Immigration Takes Center Stage As Senate Confronts Trump Nominees

Immigration Takes Center Stage As Senate Confronts Trump Nominees

WASHINGTON (Reuters) – Immigration and domestic security, key themes in Donald Trump’s successful campaign, will likely dominate two U.S. Senate hearings on Tuesday as lawmakers begin several days of questioning the president-elect’s Cabinet nominees.

First to appear before lawmakers will be Trump’s pick for attorney general, Republican Senator Jeff Sessions of Alabama. Sessions, a close ally of Trump, helped shape his pro-enforcement, anti-amnesty policy on illegal immigration.

Next will be John Kelly, a retired four-star Marine general tapped to head the Department of Homeland Security. In earlier congressional testimony, Kelly characterized inadequate policing of the U.S.-Mexico border as a national security threat.

Both men will face questions from Democrats and Republicans seeking specifics on Trump’s plans following his Jan. 20 inauguration to crack down on illegal immigration – an issue central to his explosion onto the political scene, but on which he has since wavered in some ways.

On the campaign trail, Trump promised to build a wall on the U.S.-Mexico border, force Mexico to pay for it and deport 11 million immigrants living illegally in the United States.

But since he was elected president on Nov. 8, the New York businessman has said part of the wall could be a fence, Congress should fund it with the expectation that Mexico will repay U.S. taxpayers, and that he will focus on deporting immigrants with criminal records and later decide what to do with others.

Both Sessions and Kelly will be major players in immigration policy. In addition to counterterrorism, the Homeland Security secretary oversees immigration enforcement and has discretion over which categories of immigrants are arrested and deported.

AMERICA’S TOP PROSECUTOR

The attorney general is the nation’s top prosecutor and legal adviser to the president. As head of the Justice Department, the attorney general also oversees the immigration court system that decides whether immigrants are deported or granted asylum or some other kind of protection.

“Sessions was a close adviser to Trump. … They’re going to ask, ‘How are you going to use your position to further the president’s agenda?'” said Elizabeth Taylor, a former staffer for the Senate Judiciary Committee who advised Republicans during Eric Holder’s nomination to be Democratic President Barack Obama’s first attorney general.

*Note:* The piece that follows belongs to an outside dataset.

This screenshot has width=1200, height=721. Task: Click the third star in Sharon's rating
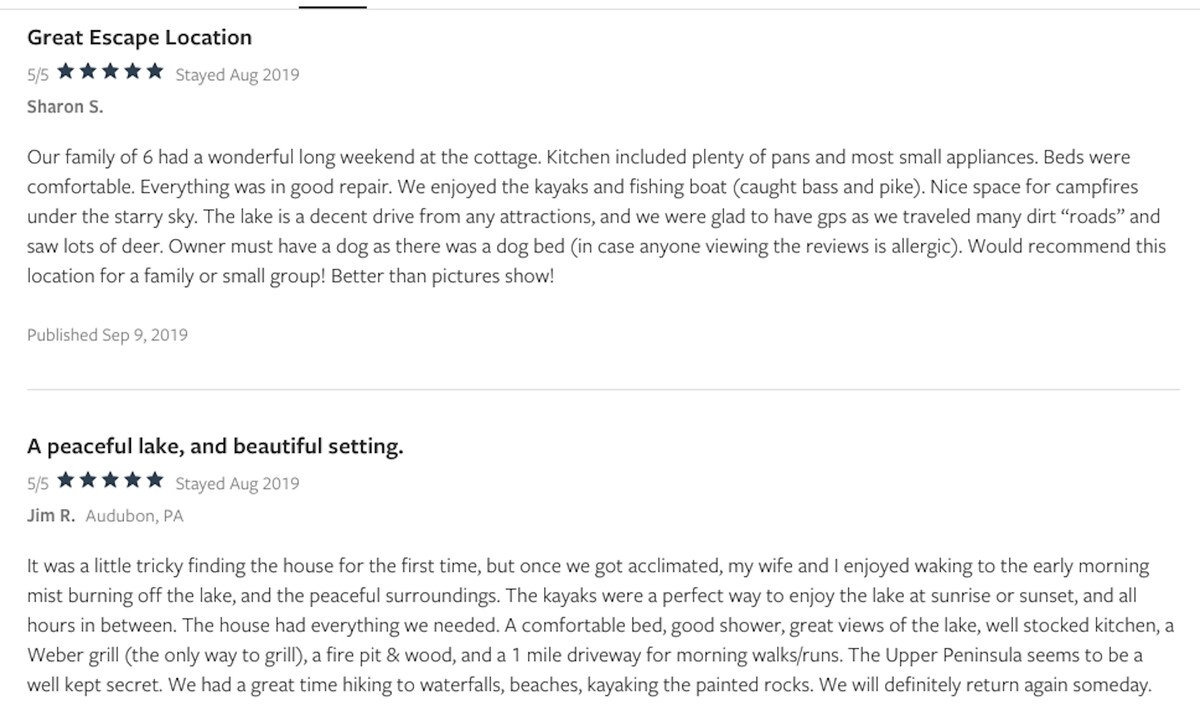(111, 72)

“But,” Taylor added, “historically, attorney general nominees are also asked if they’re willing to stand up to the president.”

In 2015, Republicans held up the nomination of Loretta Lynch, the current attorney general, for 166 days, longer than any nominee in 30 years, over her support for Obama’s executive actions on immigration.

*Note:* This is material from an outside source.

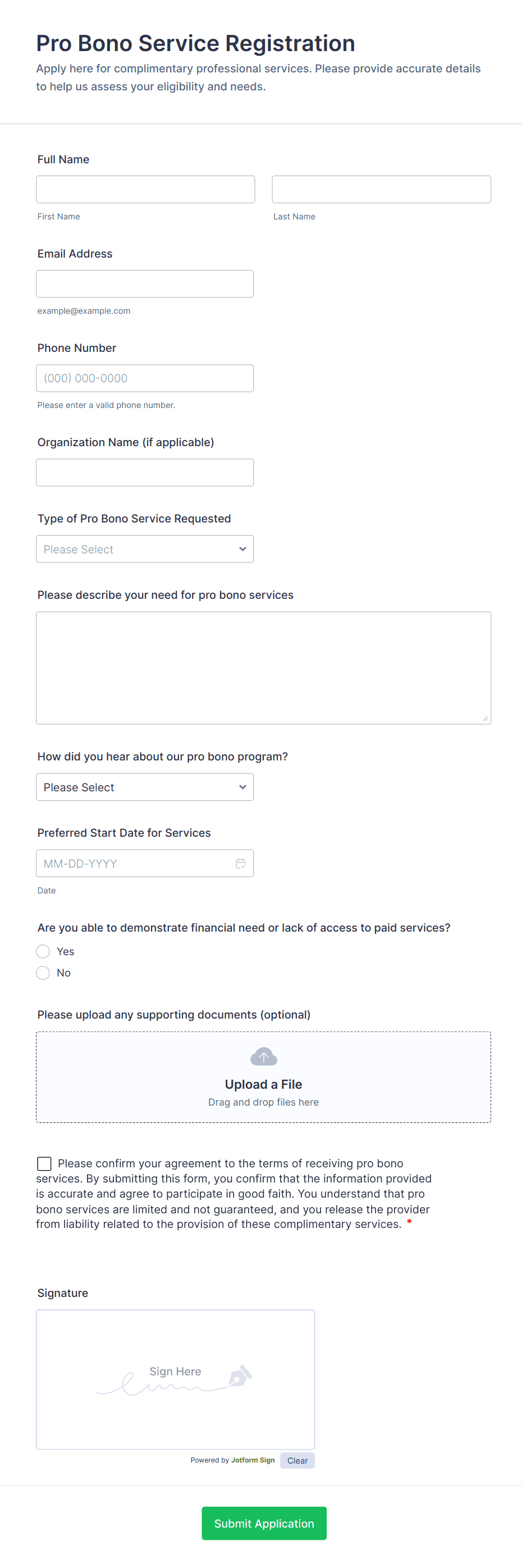
Task: Open the Jotform Sign link
Action: [x=253, y=1460]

Sessions, 70, and Kelly, 66, are widely expected to be confirmed by the Republican-dominated Senate, but their hearings could be contentious.

Sessions, who has represented the deeply conservative Southern state of Alabama for 20 years, has a long, consistent record of opposing legislation that provides a path to citizenship for immigrants. He has also been a close ally of groups seeking to restrict legal immigration by placing limits on visas used by companies to hire foreign workers.

Roy Beck, president and founder of NumbersUSA, which advocates a reduction in illegal and legal immigration, endorsed Sessions in a letter to Senate Judiciary Committee Chairman Charles Grassley.

“Sessions always has made immigration decisions based on protecting the economic interests of hard-working women and men whose incomes and very jobs have been threatened by the desire of various business lobbies to increase the foreign labor competition in their occupations,” Beck wrote in a Jan. 3 letter.

Civil liberties groups have raised concerns about Sessions’ record on immigration and other positions, including government surveillance, civil rights and marijuana legalization.

He was denied confirmation to a federal judgeship in 1986 after allegations emerged that he made racist remarks, including testimony that he called an African-American prosecutor “boy,” an allegation Sessions denied.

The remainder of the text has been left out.